Sovranismo e protezionismo rappresentano due incalzanti fenomeni che, dopo un certo periodo di latenza, oggi minacciano seriamente gli assetti democratici di molti Paesi europei e dell’intero Occidente.
In Italia tali impalcature demagogiche sono sostenute in primis dal leader leghista Matteo Salvini, il quale tuttavia incontra non poche contrarietà proprio all’interno del suo partito. Ciò non stupisce se si risale alle origini costitutive e identificative della Lega, che si era presentata sulla scena politica nazionale con caratteristiche ben diverse dalle attuali. Nelle recenti elezioni europee il premier ungherese Viktor Orban riunendo tutte le destre estreme europee, compresa quella che è rappresenta da Salvini, si è reso protagonista della costituzione del gruppo dei “Patrioti”. Questa alleanza si è costituita con il dichiarato intento di combattere l’accentratrice e oppressiva azione della Commissione europea.
In realtà, il malcelato obiettivo di Orban è quello di contrastare il compimento del progetto europeo, noncurante dell’irrilevanza alla quale, in uno scenario geopolitico dominato da grandi potenze come gli Stati Uniti, la Cina, la Russia e l’India, sarebbero destinati i singoli Stati europei. Basterebbe pensare a quanto è avvenuto con la Brexit, bocciata oggi in Inghilterra dal 65% della popolazione, che in soli quattro anni ha comportato: la perdita di 1,8 milioni di posti di lavoro; lo spostamento delle attività di banche e broker; l’aumento delle tasse; una sensibile flessione del Pil e dell’export; la diminuzione del potere d’acquisto dei salari sceso di 2mila sterline l’anno. Tutto ciò, nonostante l’Inghilterra abbia sempre disposto della propria moneta e dell’esercizio della politica monetaria.
In campo internazionale il punto di riferimento di questi pseudo patrioti è Donald Trump, che nella sua passata esperienza presidenziale è stato il promotore di esasperate posizioni sovraniste e protezioniste, guardando esclusivamente agli interessi degli americani (“America first”).

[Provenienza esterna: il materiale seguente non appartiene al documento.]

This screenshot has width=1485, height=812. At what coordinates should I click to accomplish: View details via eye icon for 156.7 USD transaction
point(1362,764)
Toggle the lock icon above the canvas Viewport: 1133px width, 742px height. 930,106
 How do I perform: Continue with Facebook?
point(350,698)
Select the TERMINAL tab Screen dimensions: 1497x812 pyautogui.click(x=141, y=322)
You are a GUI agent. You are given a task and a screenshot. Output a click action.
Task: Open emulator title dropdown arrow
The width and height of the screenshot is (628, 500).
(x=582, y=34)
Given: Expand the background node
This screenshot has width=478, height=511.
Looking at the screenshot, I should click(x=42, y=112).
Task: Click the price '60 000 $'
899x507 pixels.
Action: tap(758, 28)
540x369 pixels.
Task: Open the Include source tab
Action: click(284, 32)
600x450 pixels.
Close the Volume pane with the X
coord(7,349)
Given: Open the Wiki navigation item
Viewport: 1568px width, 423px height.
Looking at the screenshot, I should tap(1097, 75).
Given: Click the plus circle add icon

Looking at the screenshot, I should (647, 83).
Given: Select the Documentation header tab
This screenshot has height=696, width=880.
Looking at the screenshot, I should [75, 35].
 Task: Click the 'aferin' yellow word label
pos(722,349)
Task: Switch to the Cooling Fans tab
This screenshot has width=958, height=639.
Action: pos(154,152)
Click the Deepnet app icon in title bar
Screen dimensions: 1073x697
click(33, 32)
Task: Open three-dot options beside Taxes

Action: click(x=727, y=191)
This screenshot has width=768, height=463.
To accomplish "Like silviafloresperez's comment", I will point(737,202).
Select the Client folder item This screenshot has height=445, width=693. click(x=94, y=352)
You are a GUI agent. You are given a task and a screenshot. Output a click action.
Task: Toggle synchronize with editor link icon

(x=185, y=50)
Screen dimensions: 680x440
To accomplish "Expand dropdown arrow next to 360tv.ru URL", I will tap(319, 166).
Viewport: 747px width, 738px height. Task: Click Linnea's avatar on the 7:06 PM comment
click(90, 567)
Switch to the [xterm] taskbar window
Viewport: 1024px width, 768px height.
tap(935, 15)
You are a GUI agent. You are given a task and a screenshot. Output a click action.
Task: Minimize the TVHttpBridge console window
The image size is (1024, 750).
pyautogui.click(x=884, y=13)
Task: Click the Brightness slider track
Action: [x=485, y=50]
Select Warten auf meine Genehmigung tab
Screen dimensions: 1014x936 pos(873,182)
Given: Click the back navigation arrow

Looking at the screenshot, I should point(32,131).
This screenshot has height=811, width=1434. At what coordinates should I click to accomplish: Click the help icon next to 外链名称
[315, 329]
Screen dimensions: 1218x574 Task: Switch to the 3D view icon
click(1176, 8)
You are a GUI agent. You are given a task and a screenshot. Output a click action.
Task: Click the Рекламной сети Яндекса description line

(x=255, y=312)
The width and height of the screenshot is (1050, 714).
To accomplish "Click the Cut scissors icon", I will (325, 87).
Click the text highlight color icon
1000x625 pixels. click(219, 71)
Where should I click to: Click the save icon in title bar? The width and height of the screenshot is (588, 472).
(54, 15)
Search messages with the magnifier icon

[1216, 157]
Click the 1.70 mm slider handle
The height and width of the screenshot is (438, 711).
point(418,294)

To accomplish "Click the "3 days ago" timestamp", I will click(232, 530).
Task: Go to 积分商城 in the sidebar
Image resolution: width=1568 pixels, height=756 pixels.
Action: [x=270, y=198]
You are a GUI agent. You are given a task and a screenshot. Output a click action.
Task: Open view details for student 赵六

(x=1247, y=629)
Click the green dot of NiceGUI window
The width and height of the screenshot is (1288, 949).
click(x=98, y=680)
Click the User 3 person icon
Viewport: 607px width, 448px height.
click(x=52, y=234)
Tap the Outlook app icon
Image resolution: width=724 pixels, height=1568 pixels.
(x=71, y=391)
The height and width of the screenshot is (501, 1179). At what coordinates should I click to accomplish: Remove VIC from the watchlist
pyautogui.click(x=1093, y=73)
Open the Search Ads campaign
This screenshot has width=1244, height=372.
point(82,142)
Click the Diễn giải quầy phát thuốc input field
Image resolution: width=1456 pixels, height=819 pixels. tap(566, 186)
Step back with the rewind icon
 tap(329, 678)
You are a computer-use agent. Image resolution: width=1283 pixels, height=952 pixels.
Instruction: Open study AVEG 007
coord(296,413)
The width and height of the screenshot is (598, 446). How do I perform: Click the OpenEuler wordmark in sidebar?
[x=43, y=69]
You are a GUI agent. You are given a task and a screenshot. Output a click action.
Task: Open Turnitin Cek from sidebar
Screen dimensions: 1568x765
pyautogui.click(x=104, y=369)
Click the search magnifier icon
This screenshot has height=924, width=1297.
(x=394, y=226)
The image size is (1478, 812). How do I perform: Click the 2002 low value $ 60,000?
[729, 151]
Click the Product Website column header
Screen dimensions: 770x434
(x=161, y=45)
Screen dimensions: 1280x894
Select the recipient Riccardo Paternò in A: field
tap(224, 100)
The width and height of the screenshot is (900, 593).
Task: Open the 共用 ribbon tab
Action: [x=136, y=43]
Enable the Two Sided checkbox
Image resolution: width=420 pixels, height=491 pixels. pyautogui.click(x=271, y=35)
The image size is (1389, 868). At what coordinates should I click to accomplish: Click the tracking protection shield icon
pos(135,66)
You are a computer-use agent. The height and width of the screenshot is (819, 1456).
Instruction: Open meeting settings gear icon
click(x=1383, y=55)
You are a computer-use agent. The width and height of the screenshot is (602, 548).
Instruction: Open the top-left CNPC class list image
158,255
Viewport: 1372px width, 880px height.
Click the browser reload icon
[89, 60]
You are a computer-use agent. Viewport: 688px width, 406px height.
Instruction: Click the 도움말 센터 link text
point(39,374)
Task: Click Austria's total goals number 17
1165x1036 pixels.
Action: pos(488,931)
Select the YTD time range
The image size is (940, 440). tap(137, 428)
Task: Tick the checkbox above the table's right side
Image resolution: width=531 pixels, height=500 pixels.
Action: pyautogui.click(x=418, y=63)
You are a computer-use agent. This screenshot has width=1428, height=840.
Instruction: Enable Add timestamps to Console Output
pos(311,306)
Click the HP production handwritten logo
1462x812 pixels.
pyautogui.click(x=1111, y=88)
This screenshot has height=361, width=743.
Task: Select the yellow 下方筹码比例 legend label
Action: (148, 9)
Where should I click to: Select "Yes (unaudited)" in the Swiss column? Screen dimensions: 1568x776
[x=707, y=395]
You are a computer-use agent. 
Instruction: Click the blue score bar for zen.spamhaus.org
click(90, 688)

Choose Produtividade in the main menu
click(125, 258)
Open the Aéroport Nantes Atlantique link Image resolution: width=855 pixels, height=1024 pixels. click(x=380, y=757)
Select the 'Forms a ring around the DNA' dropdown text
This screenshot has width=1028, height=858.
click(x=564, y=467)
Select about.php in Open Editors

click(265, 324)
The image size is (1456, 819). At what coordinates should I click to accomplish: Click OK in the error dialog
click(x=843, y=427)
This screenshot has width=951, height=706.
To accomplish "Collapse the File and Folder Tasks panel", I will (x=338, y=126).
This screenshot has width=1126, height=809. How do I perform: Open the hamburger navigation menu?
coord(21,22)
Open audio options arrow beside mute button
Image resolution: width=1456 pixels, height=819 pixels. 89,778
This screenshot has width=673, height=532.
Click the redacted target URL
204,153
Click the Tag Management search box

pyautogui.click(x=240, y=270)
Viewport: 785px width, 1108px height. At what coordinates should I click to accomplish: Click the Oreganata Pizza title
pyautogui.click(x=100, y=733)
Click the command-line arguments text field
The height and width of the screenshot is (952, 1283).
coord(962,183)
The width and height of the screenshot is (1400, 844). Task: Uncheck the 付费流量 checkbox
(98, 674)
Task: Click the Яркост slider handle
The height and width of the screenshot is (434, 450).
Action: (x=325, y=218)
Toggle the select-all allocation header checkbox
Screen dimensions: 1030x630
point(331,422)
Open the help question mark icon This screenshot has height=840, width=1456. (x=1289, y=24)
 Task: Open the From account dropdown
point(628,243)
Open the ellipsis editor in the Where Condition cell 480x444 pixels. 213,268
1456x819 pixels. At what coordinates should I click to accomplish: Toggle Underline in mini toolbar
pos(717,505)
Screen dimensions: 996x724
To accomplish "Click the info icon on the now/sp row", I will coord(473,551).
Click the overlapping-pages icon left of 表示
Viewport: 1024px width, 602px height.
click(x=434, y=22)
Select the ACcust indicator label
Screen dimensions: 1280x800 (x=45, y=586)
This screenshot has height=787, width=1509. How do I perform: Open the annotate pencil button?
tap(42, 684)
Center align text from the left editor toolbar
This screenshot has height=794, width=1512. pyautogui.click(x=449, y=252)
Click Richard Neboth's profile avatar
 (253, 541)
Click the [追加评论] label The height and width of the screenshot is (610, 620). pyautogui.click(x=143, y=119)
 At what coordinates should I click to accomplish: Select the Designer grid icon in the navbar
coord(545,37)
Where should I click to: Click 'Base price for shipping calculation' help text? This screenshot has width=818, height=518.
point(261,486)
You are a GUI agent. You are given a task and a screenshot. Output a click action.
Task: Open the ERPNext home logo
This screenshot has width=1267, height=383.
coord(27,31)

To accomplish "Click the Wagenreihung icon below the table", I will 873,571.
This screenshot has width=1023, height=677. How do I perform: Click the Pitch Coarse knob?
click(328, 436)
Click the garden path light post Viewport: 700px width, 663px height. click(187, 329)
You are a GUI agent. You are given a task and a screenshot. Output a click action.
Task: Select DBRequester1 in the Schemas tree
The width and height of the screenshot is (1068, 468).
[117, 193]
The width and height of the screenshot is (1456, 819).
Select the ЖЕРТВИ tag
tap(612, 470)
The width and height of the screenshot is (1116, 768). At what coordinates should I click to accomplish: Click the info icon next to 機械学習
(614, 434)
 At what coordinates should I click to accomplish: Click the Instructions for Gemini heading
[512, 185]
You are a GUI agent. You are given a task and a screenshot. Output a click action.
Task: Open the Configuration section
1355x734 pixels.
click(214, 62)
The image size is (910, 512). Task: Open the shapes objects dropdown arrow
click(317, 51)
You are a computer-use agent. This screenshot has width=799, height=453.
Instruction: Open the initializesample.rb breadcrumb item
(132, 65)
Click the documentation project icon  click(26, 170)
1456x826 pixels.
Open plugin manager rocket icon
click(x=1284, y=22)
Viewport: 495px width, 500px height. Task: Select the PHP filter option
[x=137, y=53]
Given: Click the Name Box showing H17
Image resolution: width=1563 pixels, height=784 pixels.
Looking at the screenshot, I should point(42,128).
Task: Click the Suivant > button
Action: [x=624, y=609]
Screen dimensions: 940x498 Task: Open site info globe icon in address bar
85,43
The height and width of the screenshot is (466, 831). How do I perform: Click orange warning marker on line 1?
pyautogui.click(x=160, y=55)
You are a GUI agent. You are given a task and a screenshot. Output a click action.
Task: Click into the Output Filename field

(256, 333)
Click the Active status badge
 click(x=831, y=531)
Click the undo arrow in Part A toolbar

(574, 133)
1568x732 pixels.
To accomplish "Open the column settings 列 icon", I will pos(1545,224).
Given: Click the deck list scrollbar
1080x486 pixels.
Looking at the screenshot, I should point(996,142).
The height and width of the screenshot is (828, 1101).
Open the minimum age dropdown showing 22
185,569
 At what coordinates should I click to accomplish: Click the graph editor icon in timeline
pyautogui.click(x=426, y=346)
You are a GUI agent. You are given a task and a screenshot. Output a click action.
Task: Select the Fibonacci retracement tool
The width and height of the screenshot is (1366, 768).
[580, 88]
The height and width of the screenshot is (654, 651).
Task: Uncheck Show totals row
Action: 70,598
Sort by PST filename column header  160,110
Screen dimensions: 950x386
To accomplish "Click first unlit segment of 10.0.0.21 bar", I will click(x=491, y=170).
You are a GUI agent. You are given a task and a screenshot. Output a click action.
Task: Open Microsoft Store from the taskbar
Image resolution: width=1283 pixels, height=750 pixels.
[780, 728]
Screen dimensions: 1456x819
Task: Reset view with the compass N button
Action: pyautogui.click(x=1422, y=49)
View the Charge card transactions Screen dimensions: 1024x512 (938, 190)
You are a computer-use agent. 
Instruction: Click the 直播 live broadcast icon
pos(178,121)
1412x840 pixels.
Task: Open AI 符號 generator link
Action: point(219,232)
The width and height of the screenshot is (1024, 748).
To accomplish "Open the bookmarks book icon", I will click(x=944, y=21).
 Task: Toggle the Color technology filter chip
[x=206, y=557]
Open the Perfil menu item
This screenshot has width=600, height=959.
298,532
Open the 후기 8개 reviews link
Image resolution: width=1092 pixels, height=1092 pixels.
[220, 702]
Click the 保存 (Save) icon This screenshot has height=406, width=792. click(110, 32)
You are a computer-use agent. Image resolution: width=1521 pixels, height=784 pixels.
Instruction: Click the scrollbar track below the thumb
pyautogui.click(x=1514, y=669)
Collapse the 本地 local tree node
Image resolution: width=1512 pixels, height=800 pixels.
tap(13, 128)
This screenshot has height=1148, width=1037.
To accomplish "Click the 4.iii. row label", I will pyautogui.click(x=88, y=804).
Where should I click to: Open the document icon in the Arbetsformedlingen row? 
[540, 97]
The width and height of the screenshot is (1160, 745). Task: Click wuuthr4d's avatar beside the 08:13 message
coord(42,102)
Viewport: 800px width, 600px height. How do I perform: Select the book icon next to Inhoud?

Lo testimonia il progressivo abbandono del “multilateralismo”, che ha comportato il rigetto di importanti trattati economici internazionali. Lo testimoniano inoltre la strenua difesa delle produzioni nazionali attraverso l’applicazione di dazi sulle merci importate, nonché la tutela dell’identità etnica statunitense con la ferrea lotta all’immigrazione.
Queste scelte, incomprensibilmente oggi invocate anche in Europa, portano a ritorsioni di vario tipo sul piano economico e commerciale, con conseguenze che possono essere assai gravi soprattutto per economie marcatamente vocate all’export come quelle europee. Le preoccupazioni evocate oggi da avveduti politici ed economisti per le possibili conseguenze negative per gli assetti democratici derivanti dal diffondersi di queste tendenze, hanno sollecitato in passato lungimiranti analisi da parte di statisti di cui oggi, non solo in Italia, avremmo un disperato bisogno.
Nel gennaio del 1945, sulla scorta della tragica esperienza della Seconda guerra mondiale, Luigi Einaudi con il saggio “Il mito dello Stato sovrano” individuava proprio nello Stato sovrano il nemico numero uno della civiltà: «Lo Stato sovrano, che entro i suoi limiti territoriali può far leggi, senza badare a quel che avviene fuori di quei limiti, è oggi anacronistico e falso». Nello stesso tempo vedeva negli «Stati Uniti d’Europa» l’unico antidoto al ripetersi di nuovi conflitti: «Esercito unico e confine doganale unico sono le caratteristiche fondamentali del sistema. Gli Stati restano sovrani per tutte le materie che non sono delegate espressamente alla federazione, ma questa sola dispone delle forze armate. Così anche le guerre diventeranno più rare, finché esse non scompaiano del tutto, nel giorno in cui sia per sempre fugato dal cuore e dalla mente degli uomini l’idolo immondo del sovranismo». Altrettanto illuminante e di grande attualità è la posizione assunta da Einaudi in contrapposizione alle tendenze protezionistiche. Nel 1948, nominato Governatore della Banca d’Italia, nelle Considerazioni finali così si esprimeva: «È nella libertà degli scambi, nella ricerca della qualità dei prodotti e nella sperimentazione di tecnologie sempre più avanzate che si gioca il futuro di ogni economia e la prosperità di ogni Paese».